Dilated Cardiomyopathy with Increased SR Ca(2+) Loading Preceded by a Hypercontractile State and Diastolic Failure in the α(1C)TG Mouse

Mice over-expressing the α(1−)subunit (pore) of the L-type Ca(2+) channel (α(1C)TG) by 4months (mo) of age exhibit an enlarged heart, hypertrophied myocytes, increased Ca(2+) current and Ca(2+) transient amplitude, but a normal SR Ca(2+) load. With advancing age (8–11 mo), some mice demonstrate advanced hypertrophy but are not in congestive heart failure (NFTG), while others evolve to frank dilated congestive heart failure (FTG). We demonstrate that older NFTG myocytes exhibit a hypercontractile state over a wide range of stimulation frequencies, but maintain a normal SR Ca(2+) load compared to age matched non-transgenic (NTG) myocytes. However, at high stimulation rates (2–4 Hz) signs of diastolic contractile failure appear in NFTG cells. The evolution of frank congestive failure in FTG is accompanied by a further increase in heart mass and myocyte size, and phospholamban and ryanodine receptor protein levels and phosphorylation become reduced.

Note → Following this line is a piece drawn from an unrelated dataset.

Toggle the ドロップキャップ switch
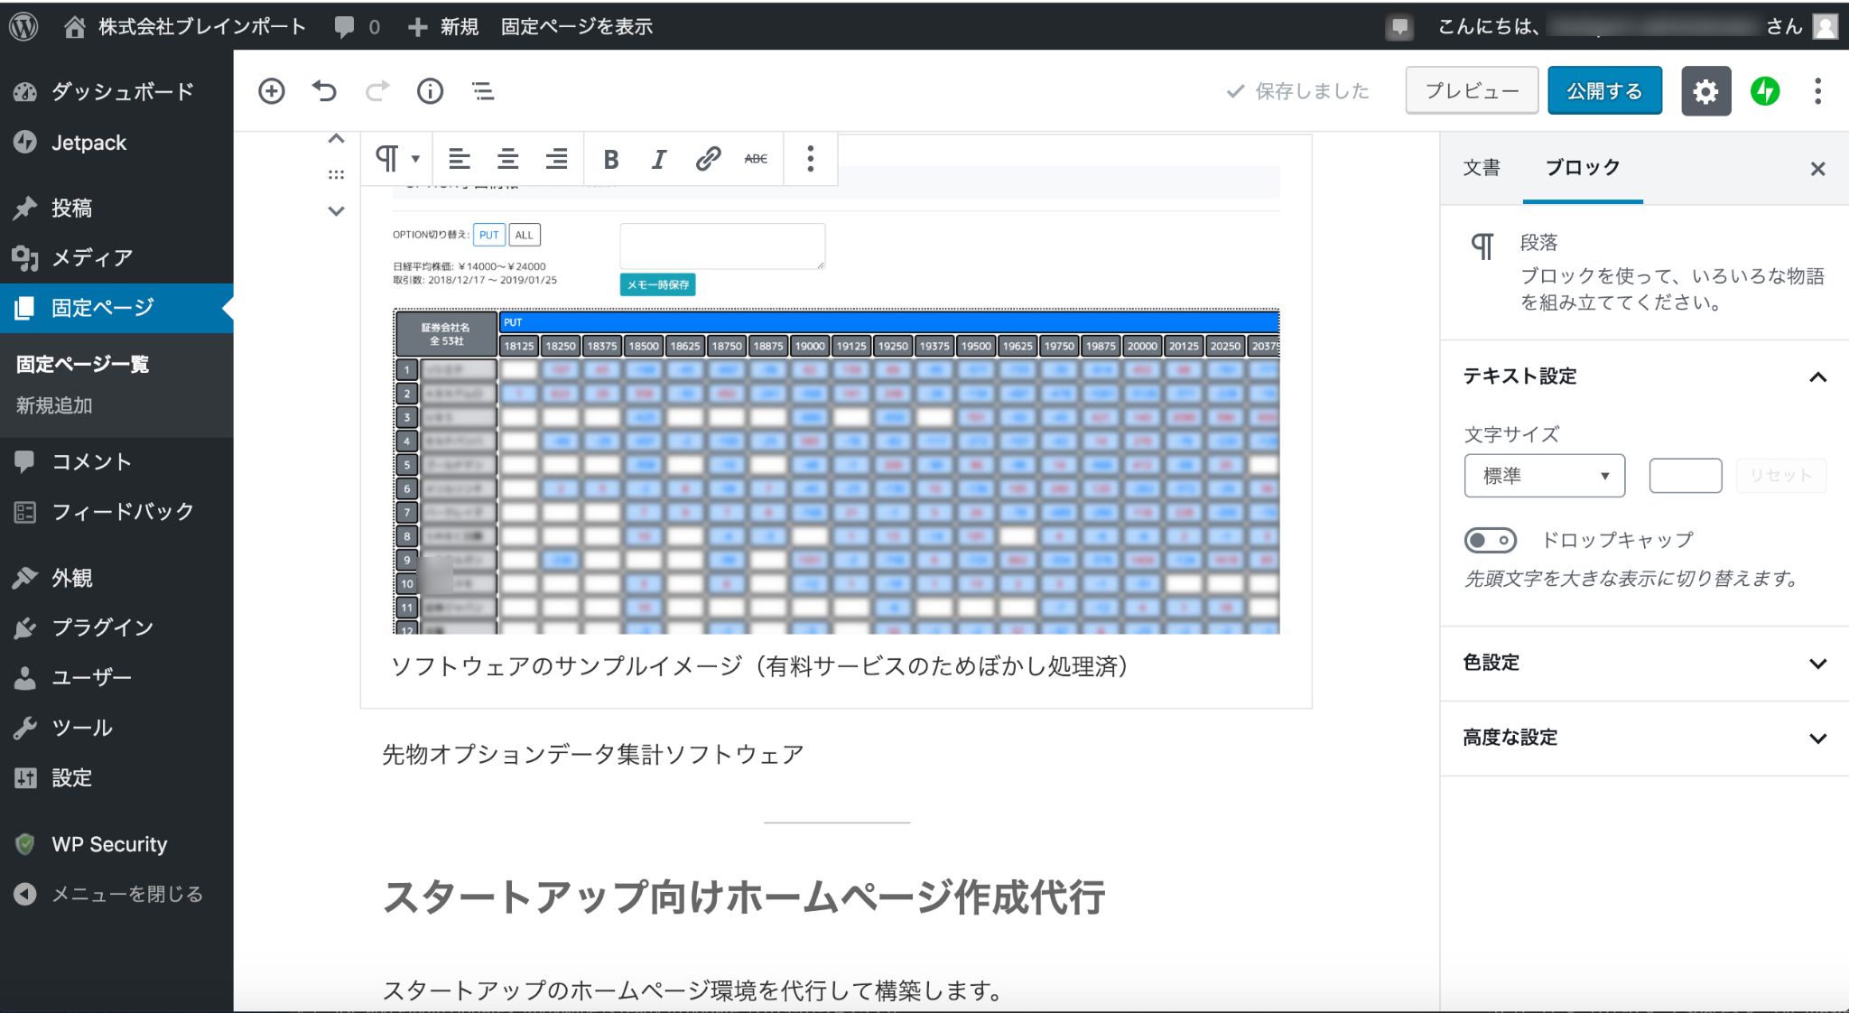pos(1490,541)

In FTG, the SR Ca(2+) load increases and Ca(2+) release following excitation, increases further. An enhanced NCX function in FTG, as reflected by an accelerated relaxation of the caffeine-induced Ca(2+) transient, is insufficient to maintain a normal diastolic Ca(2+) during high rates of stimulation. Although a high SR Ca(2+) release following excitation is maintained, the hypercontractile state is not maintained at high rates of stimulation, and signs of both systolic and diastolic contractile failure appear. Thus, the dilated cardiomyopathy that evolves in this mouse model exhibits signs of both systolic and diastolic failure, but not a deficient SR Ca(2+) loading or release, as occurs in some other cardiomyopathic models.